## To do
If a line in the listing below contains "left", return that line.

┄┄┄┄┄┄┄┄┄┄

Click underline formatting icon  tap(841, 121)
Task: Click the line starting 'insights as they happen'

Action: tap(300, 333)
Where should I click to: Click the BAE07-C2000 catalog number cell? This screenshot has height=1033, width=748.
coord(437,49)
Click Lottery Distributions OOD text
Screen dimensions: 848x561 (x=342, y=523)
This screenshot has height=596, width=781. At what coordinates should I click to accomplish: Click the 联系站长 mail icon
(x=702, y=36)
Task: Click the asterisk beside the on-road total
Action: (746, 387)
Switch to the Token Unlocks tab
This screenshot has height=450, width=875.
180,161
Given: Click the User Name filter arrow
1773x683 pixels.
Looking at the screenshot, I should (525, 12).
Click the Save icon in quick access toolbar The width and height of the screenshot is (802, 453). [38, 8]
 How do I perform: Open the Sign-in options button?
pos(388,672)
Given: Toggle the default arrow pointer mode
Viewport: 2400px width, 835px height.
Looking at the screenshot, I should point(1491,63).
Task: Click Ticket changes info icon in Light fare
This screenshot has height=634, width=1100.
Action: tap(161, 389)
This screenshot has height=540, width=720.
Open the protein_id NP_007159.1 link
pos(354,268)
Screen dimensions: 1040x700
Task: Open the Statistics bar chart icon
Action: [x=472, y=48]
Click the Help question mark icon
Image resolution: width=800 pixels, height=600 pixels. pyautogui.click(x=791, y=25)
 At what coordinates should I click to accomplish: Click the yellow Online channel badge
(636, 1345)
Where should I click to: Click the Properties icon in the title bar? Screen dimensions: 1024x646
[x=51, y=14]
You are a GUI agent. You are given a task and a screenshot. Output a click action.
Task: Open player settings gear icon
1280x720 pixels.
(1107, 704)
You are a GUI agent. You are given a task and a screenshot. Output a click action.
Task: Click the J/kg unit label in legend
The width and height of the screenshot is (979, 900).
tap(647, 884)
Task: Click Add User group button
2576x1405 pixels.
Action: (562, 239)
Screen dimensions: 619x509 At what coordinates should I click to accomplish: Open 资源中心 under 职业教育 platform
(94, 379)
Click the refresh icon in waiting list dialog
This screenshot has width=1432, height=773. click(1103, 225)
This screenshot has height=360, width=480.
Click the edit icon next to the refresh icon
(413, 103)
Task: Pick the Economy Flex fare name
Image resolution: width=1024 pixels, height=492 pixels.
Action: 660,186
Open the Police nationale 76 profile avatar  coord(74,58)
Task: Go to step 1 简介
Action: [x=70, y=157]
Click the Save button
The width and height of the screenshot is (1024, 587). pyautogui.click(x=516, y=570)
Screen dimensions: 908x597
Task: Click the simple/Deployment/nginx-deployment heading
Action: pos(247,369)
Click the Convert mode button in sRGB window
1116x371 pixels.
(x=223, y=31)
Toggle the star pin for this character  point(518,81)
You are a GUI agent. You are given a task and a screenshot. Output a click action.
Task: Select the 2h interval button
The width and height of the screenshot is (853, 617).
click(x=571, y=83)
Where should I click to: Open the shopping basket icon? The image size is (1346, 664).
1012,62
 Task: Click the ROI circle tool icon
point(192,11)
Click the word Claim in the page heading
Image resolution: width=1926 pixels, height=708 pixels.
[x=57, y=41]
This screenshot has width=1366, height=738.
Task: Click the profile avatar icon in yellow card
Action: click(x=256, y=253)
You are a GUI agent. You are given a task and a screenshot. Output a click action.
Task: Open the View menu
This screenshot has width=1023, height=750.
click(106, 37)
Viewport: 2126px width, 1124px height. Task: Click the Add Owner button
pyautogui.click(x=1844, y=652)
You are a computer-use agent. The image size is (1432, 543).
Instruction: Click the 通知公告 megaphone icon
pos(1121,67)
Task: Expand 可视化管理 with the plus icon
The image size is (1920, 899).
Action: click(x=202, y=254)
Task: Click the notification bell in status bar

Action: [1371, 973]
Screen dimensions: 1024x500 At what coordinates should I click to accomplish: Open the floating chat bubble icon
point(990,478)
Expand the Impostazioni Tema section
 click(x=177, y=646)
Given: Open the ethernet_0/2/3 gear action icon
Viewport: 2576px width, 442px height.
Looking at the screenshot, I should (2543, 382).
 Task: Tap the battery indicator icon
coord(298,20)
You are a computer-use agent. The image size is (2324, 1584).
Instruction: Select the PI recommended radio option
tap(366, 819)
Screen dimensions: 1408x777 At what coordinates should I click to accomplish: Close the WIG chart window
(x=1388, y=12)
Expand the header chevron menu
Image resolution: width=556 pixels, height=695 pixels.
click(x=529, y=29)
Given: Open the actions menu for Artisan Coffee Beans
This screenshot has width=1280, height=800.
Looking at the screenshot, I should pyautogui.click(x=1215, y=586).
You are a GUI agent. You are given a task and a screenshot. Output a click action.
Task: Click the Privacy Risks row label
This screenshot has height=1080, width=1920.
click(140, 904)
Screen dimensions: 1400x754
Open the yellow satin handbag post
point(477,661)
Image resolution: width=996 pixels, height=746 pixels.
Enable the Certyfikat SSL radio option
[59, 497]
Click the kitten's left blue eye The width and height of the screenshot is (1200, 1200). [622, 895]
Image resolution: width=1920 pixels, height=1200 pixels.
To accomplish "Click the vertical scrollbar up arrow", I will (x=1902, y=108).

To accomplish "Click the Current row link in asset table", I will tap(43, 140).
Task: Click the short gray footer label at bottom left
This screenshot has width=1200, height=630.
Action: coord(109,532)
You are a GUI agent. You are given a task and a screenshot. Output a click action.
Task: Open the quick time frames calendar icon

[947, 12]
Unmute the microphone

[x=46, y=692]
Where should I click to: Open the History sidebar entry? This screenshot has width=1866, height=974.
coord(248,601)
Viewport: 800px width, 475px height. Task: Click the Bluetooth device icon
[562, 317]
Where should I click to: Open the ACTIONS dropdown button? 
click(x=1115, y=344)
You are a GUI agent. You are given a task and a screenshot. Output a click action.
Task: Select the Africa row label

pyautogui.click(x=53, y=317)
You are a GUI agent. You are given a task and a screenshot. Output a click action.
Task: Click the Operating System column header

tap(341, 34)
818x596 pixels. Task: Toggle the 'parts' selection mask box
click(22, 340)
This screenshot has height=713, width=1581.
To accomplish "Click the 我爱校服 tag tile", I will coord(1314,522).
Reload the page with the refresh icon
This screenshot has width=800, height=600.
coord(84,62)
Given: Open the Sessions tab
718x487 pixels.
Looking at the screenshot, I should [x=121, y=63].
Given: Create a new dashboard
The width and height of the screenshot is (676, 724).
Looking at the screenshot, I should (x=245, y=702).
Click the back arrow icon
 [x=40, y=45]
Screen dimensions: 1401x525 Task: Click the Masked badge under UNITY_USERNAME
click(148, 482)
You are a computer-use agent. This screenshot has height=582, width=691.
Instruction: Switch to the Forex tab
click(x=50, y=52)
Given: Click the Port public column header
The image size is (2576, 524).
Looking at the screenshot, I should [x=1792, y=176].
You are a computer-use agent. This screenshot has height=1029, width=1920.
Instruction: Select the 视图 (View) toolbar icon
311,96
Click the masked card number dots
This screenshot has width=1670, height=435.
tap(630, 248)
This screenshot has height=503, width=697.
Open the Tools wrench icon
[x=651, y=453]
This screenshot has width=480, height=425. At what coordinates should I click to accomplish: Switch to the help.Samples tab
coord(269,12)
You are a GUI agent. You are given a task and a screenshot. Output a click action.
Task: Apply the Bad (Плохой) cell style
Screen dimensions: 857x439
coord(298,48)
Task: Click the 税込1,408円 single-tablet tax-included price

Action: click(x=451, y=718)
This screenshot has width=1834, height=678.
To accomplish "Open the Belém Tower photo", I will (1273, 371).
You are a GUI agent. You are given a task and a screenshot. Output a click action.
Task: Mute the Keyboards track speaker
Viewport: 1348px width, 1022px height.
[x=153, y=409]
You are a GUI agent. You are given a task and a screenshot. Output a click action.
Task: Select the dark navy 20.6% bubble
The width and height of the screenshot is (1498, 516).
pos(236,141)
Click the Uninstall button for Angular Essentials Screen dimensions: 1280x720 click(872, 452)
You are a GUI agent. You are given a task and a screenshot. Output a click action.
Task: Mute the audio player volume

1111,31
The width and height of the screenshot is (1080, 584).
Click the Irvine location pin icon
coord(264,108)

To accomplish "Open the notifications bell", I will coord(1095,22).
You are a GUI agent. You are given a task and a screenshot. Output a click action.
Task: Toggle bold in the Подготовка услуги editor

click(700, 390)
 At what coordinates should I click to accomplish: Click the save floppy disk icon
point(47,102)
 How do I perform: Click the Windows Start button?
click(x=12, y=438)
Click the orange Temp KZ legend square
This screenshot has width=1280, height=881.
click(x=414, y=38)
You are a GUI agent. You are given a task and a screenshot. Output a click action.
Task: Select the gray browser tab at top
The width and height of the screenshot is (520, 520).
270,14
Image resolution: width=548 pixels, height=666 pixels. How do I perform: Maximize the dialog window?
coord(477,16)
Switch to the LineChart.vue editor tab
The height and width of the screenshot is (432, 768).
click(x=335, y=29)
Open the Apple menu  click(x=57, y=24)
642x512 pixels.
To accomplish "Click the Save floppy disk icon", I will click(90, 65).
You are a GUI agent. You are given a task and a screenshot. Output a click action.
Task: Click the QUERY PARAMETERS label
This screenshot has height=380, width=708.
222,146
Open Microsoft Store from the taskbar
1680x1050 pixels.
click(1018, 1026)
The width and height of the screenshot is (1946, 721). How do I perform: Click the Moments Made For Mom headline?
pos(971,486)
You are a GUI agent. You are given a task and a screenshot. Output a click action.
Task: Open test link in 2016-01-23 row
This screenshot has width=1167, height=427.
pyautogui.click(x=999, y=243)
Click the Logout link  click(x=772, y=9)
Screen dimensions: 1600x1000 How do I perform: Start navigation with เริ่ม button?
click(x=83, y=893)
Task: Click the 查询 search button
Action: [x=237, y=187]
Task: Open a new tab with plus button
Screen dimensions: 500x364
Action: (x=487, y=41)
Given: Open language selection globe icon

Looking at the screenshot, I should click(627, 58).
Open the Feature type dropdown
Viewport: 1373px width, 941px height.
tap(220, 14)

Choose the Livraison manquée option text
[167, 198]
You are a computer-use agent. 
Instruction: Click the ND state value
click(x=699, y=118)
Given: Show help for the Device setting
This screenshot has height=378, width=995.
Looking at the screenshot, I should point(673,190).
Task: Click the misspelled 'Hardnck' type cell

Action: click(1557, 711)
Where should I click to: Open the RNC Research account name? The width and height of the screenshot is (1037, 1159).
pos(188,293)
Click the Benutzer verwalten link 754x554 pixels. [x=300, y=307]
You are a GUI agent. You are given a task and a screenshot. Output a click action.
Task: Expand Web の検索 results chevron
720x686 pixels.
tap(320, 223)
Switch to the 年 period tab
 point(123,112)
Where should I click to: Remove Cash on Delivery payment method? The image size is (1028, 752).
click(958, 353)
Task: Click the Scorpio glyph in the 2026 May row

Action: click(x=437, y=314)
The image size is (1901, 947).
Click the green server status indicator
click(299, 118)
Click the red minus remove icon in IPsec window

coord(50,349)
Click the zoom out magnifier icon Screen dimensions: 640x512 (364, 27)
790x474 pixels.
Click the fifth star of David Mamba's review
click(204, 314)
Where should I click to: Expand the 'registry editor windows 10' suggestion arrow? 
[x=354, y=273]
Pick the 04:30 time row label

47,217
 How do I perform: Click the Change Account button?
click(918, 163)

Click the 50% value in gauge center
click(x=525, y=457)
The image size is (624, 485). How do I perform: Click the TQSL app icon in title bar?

┄┄┄┄┄┄┄┄┄┄

## Reply
Click the kitten's left blue eye The width and height of the screenshot is (1200, 1200). [622, 895]
Task: Click the short gray footer label at bottom left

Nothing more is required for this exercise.